Brienenoord bridge near Rotterdam Netherlands door Jack Dwarswaard (bron: Shutterstock)

Hoe betere samenwerking helpt om tot uitvoeringskracht te komen

10 februari 2023

5 minuten

Analyse Samenwerking is essentieel om tot uitvoeringskracht te komen in gebiedsontwikkeling. Ondanks alle goede bedoelingen is die echter zelden goed geregeld, stellen onderzoekers van de Wageningen University. Zij voerden een verkenning uit naar governance en de effectiviteit van samenwerkingsverbanden. Ook reiken de onderzoekers concrete handvatten aan om dit beter te doen. “Als die samenwerking zo belangrijk is, neem die dan ook serieus.”

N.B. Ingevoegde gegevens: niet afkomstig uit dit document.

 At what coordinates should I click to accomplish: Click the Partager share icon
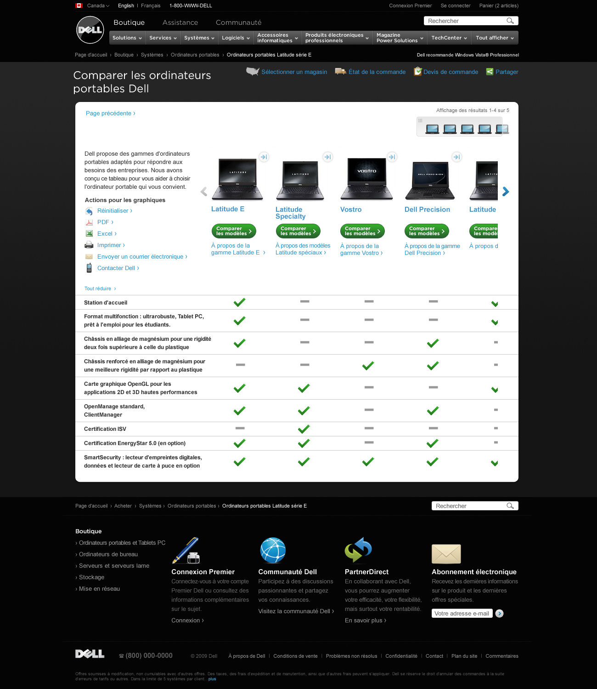point(490,72)
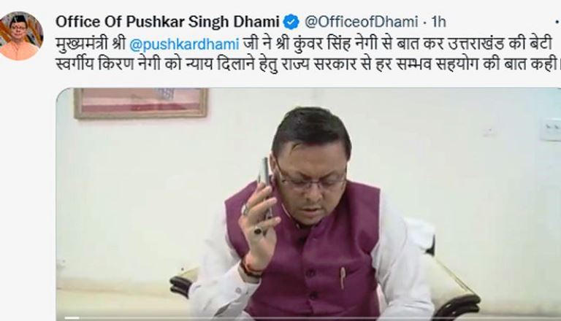This screenshot has height=321, width=561.
Task: Open the Office Of Pushkar Singh Dhami avatar
Action: 21,36
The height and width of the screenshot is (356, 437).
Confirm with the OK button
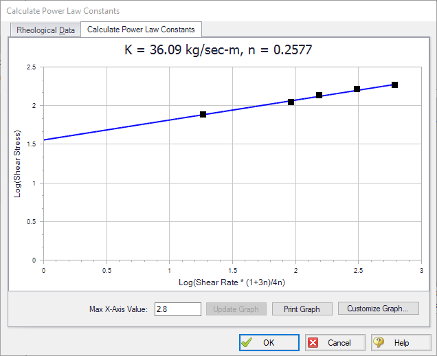pos(269,343)
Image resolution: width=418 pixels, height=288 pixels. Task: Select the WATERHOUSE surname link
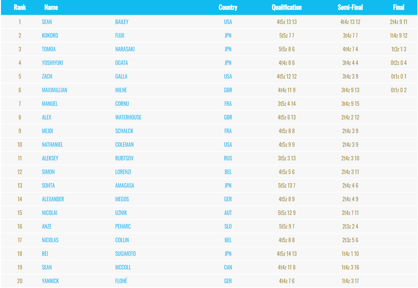(128, 117)
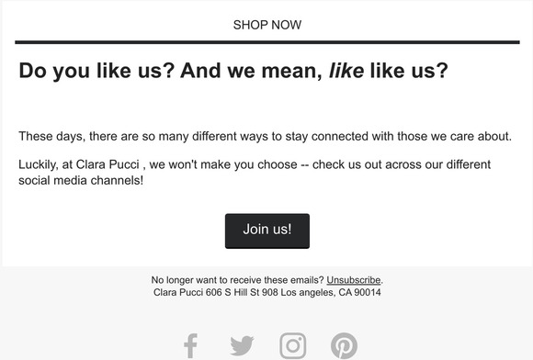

De eenvoudige gebiedsontwikkeling lijkt uitgestorven in Nederland. Het antwoord op de complexiteit van de opgaves en volatiliteit van de omgeving heet ‘integraliteit’ en ‘samenwerking’. De budgetten zijn fors en de urgentie is manifest. Publieke en private partijen moeten er dan toch samen uit kunnen komen? Maar in praktijk blijkt dat tegen te vallen door de cocktail van hoge bouwkosten, oplopende rente, hoge energieprijzen en daardoor een afwachtende markt. Om toch tot uitvoeringskracht in gebiedsontwikkeling te komen en te versnellen, is juist nu succesvol samenwerken essentieel.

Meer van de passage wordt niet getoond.